Please restate the listing word for word, omitting the images.

_ _ _

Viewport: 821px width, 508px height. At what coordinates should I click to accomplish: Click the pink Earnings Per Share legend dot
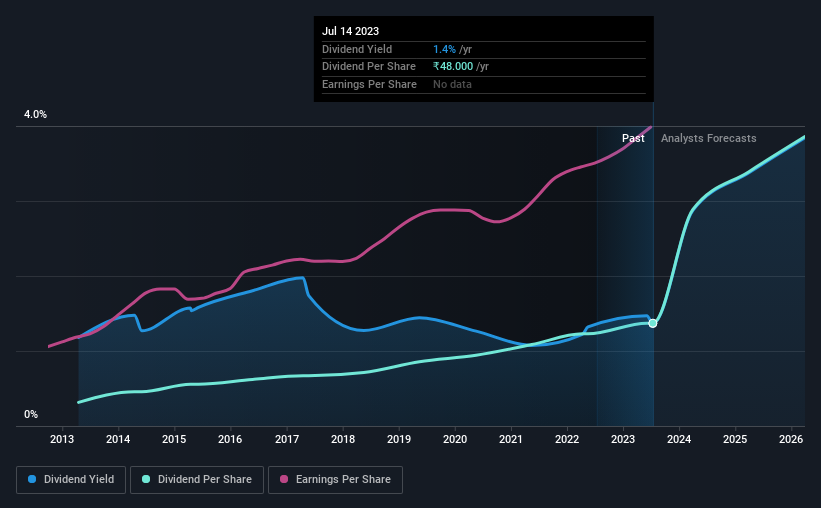[x=284, y=479]
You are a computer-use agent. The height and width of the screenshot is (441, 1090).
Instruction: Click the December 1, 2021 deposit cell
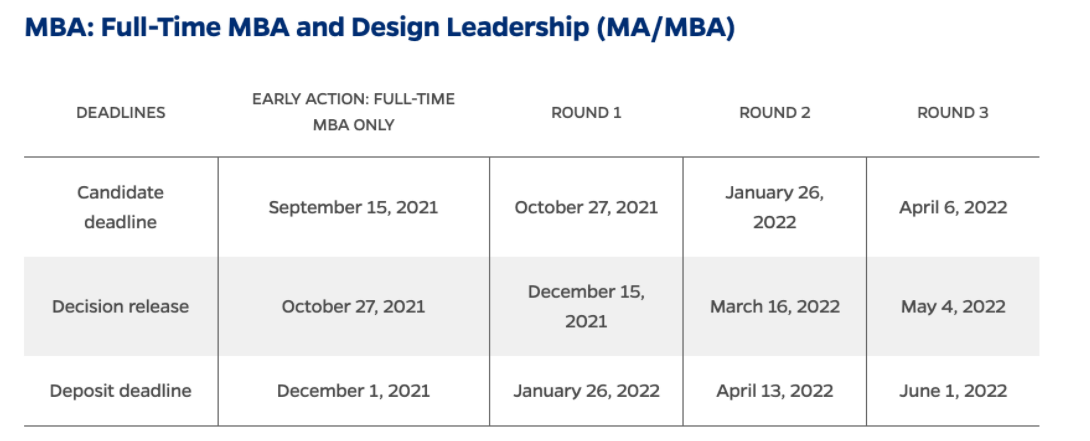(353, 390)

_ _ _

• **OUTPUT**
Viewport: 821px width, 508px height. At what coordinates should I click to accomplish: Click the pink Earnings Per Share legend dot
[x=284, y=479]
You are a computer-use agent. The height and width of the screenshot is (441, 1090).
Instruction: Click the December 1, 2021 deposit cell
(353, 390)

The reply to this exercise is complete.